* [Document segment]
• • • • •
For this issue of the “Photographer Spotlight”, and to go with my image of the California icon above, I’ll offer up another California icon, Mr. Pepper #30 himself, Edward Weston.
I saw his work at the Longmont, Colorado museum some time ago and then, just recently, I happened across a great documentary film about him (it was linked in a Cole Thompson e-newsletter) and found it to be very well done, if a bit corny now and then (especially the close ups of Weston’s wise and all-seeing visage, along with some of the syrupy narration).
Weston was one of the original founders of the famous Group f/64, and I have always admired his and their work. (The other original members: Ansel Adams, Imogen Cunningham, John Paul Edwards, Sonya Noskowiak, Henry Swift, and Willard Van Dyke.)
• • • • •
* [Questions]
a) In the Edward Weston spotlight, where did the writer first see Weston's work?
b) Please list everyone the Edward Weston spotlight names as an original member of Group f/64.
c) Pick up the Edward Weston spotlight after its last sentence and keep writing.
The entries come from a separate source, unrelated to the Edward Weston spotlight.

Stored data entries
• • • • •
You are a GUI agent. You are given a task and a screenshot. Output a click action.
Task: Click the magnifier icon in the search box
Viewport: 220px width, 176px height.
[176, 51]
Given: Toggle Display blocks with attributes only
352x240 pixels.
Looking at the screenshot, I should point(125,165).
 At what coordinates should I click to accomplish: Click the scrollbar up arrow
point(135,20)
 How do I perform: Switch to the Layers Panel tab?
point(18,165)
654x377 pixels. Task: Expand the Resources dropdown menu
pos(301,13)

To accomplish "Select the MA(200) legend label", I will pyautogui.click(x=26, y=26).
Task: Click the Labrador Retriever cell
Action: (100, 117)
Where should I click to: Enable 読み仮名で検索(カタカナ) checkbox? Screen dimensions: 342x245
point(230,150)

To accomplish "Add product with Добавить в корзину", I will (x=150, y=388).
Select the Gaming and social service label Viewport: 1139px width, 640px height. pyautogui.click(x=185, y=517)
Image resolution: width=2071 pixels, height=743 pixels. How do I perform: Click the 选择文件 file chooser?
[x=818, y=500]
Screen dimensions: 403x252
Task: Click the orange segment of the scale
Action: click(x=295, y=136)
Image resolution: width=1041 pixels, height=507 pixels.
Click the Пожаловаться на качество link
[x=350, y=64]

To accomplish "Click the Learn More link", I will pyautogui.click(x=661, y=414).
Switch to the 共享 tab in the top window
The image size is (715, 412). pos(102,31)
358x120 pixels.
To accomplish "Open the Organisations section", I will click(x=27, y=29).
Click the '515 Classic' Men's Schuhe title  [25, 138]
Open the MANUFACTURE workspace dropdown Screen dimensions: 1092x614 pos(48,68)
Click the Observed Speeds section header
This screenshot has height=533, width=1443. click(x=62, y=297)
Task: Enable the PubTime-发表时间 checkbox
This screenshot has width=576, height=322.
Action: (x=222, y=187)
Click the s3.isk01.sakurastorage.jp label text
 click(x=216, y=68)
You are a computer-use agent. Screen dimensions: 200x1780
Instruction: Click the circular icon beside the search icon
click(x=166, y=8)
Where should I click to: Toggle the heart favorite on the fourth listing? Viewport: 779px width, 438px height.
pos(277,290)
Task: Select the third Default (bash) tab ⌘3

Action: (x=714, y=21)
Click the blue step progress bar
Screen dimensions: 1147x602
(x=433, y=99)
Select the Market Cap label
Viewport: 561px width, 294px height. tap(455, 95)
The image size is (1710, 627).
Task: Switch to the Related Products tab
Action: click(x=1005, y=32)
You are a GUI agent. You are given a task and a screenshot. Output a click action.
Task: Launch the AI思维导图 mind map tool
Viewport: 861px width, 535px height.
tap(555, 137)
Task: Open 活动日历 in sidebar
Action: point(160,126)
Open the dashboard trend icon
• • • • •
* [Exercise results]
a) At the Longmont, Colorado museum.

b) Edward Weston, Ansel Adams, Imogen Cunningham, John Paul Edwards, Sonya Noskowiak, Henry Swift, Willard Van Dyke

c)
The film you’ll see is an old 1948 government documentary called The Photographer, shot by fellow Group f/64 member, Willard Van Dyke. Weston looks a bit frail and, indeed, he had only been recently diagnosed with Parkinson’s Disease when this was filmed.
The big mystery…Who is his attractive and enthusiastic student? She is too young to be Sonya Noskowiak, one of his lovers, and nowhere can I find this woman listed in the credits. A little extra e-sleuthing tells me it is most likely Dody Weston Thompson, an excellent photographer in her own right, founder of Aperture magazine and the eventual wife of Edward’s son, Brett.